Defect Report #445

Submitter: Joseph Myers
Submission Date: 2013-07-23
Source: WG 14
Reference Document: N1731
Version: 1.1
Date: April 2014
Subject: Issues with alignment in C11, part 2

Summary

Issue 2: Contexts in which alignments are supported

6.2.8#2 defines "fundamental alignment": "A fundamental alignment is represented by an alignment less than or equal to the greatest alignment supported by the implementation in all contexts, which is equal to _Alignof (max_align_t)."

6.2.8#3 defines "extended alignment": "An extended alignment is represented by an alignment greater than _Alignof (max_align_t). It is implementation-defined whether any extended alignments are supported and the contexts in which they are supported. A type having an extended alignment requirement is an over-aligned type."

6.2.8#4 defines "valid alignment", saying "Alignments are represented as values of the type size_t. Valid alignments include only those values returned by an _Alignof expression for fundamental types, plus an additional implementation-defined set of values, which may be empty.
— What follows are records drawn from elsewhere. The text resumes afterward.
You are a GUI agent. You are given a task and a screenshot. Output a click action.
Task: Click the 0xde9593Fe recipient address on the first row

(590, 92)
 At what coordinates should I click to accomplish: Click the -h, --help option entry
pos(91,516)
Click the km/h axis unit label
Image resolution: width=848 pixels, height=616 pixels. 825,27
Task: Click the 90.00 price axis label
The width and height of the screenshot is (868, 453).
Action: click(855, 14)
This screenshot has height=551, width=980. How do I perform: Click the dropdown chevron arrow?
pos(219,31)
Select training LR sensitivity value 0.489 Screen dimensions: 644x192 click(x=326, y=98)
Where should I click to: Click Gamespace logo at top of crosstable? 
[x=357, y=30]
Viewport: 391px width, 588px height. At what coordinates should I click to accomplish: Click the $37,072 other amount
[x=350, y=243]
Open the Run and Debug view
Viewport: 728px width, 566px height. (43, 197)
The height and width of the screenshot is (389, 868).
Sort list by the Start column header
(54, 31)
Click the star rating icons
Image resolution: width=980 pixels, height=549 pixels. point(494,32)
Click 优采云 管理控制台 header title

Every valid alignment value shall be a nonnegative integral power of two.".

max_align_t is specified in 7.19#2 as "an object type whose alignment is as great as is supported by the implementation in all contexts".

The memory management functions in 7.22.3 are defined to return a pointer "suitably aligned so that it may be assigned to a pointer to any type of object with a fundamental alignment requirement and then used to access such an object or an array of such objects in the space allocated". In the case of aligned_alloc, there may be a stricter requirement given by the alignment passed to the function, but the alignment passed to the function can't result in memory any less-aligned than a fundamental alignment requirement. The alignment requirement still applies even if the size is too small for any object requiring the given alignment (see the response to C90 DR#075).

There are various problems with the above:

• The term "fundamental type" is not defined in C11.
• There is also no definition of what a "context" is in which an alignment might or might not be supported. In common implementation practice, separate contexts might be by the storage duration of the object (static, thread, automatic, allocated, with the last referring to the alignments guaranteed by calloc, malloc and realloc).
• A "valid alignment" may not be a "fundamental alignment". Thus, whatever interpretation is adopted for "fundamental type", nothing in the standard requires the alignment of a "fundamental type" to be a "fundamental alignment". For example, say "long double" is a "fundamental type"; it would seem nonsensical if declaring "long double" objects (in any context) failed to work, but nothing seems to require malloc to return objects sufficiently aligned for long double.
• Given these gaps in the definition, nothing in the normative text appears to imply footnote 57 "Every over-aligned type is, or contains, a structure or union type with a member to which an extended alignment has been applied.", although no doubt it reflects the intent.
• If "fundamental type" is interpreted to mean "basic type", that is not sufficient to resolve these lacunae. For example, if

  struct s { long double ld; }

  has an alignment requirement bigger than long double, it should still be possible to allocate memory for it with malloc, and the same applies to any typedef from a standard header that might also have a bigger alignment requirement than any basic type.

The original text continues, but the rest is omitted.